The problem is getting further compounded in the electronics market, where Indian consumers are finding it difficult to differentiate between “Made in India” and Chinese produced smart phones. As more than 70% of the components used in assembling these products are imported from China, manufacturers have been resorting to assemblage of mobile phones, which are at times tagged as “Made in India,” in comparison to the more capital intensive move of setting up the entire component value chain within the country.

Post opening of Covid-19 lockdown in India, the existing electronics manufacturing facilities are still suffering from impacts of non-availability of migrant labor, closure of plants due to corona virus infections and the inability to scale up production due to distancing norms within existing factories. Hence, companies have to depend on increasing the number of import units of durable consumer goods such as dishwashers to fulfill pent up demand from last few months.

In the smart phone market, with a heavy import duty of 22%, the prices of handset have risen, it is becoming difficult for local handset makers Lava, Micromax and Karbonn to make a dent in a marketplace, where the share of these local brands stood at 1% in the first quarter of 2020; and consumers continue to pick up Chinese-made products that offer more value for money in terms of specs, especially when there’s a squeeze on discretionary spending.
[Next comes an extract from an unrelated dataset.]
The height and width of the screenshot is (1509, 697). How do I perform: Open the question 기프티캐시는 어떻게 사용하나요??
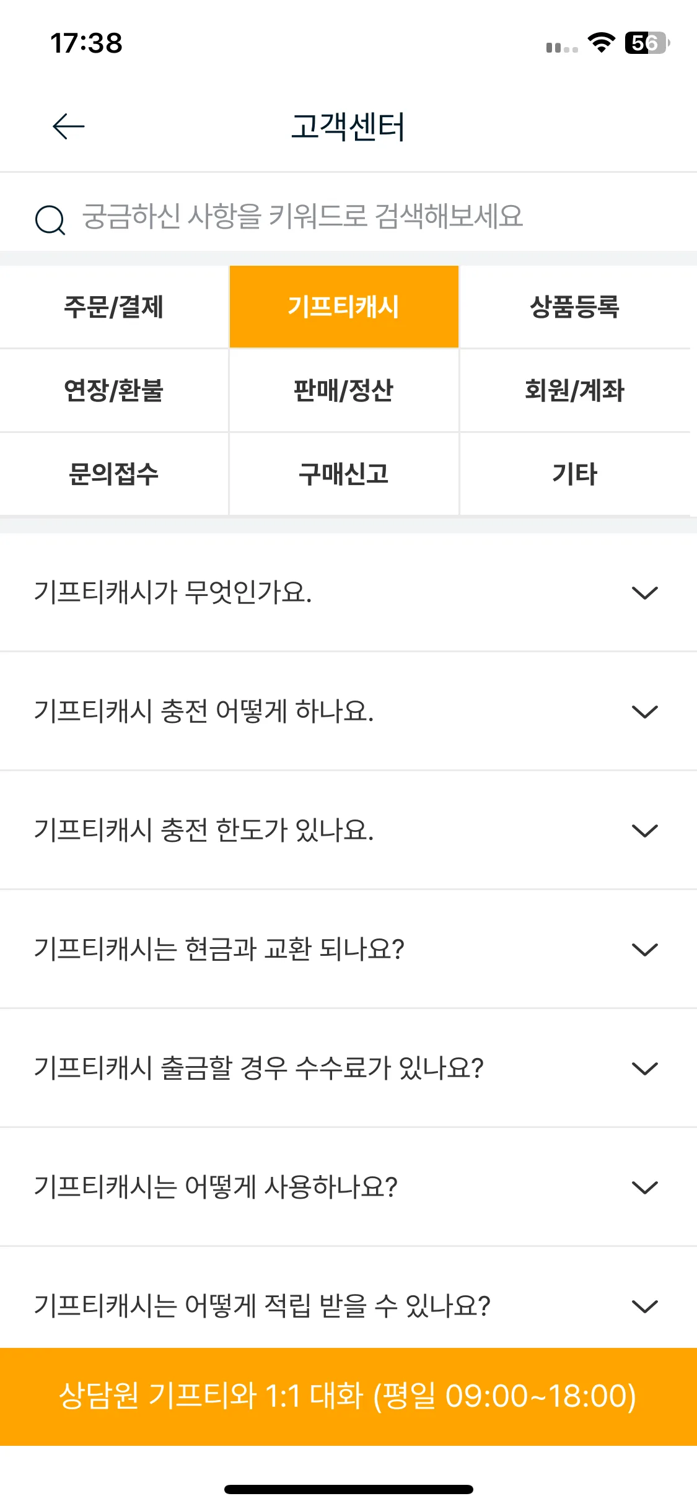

Due to the manual checking of their Chinese imports, some electronic companies are fearing the destruction of stranded components such as displays, which need to be packaged under certain temperature conditions with special care. Because of delays in getting clearance for these imports, phone manufacturers are seeing their production hindered, plants closed and shortages of new smart phones and stocks for vital components, which has been adversely impacting sales in June and July.

As these anti-Chinese economic policies have proved more detrimental by not addressing the central problems that include a lack of technology, production capabilities and capital to manufacture electronic components, which are vital to becoming self-reliant in making the finished products. For a long-lasting change towards self reliance and reducing its dependence on China, the Indian government must provide constructive impetus to manufacture high value electronic imports.

It must address the high cost of manufacturing by providing cheaper sources of capital, accompanied by improvements in port infrastructure and logistics. Returning to the regulatory trade barriers or consumer boycotts that are rudimentary tools of import substitution policy, which was discontinued after 1991, would simply recreate many of the same problems that had earlier beset Indian industries.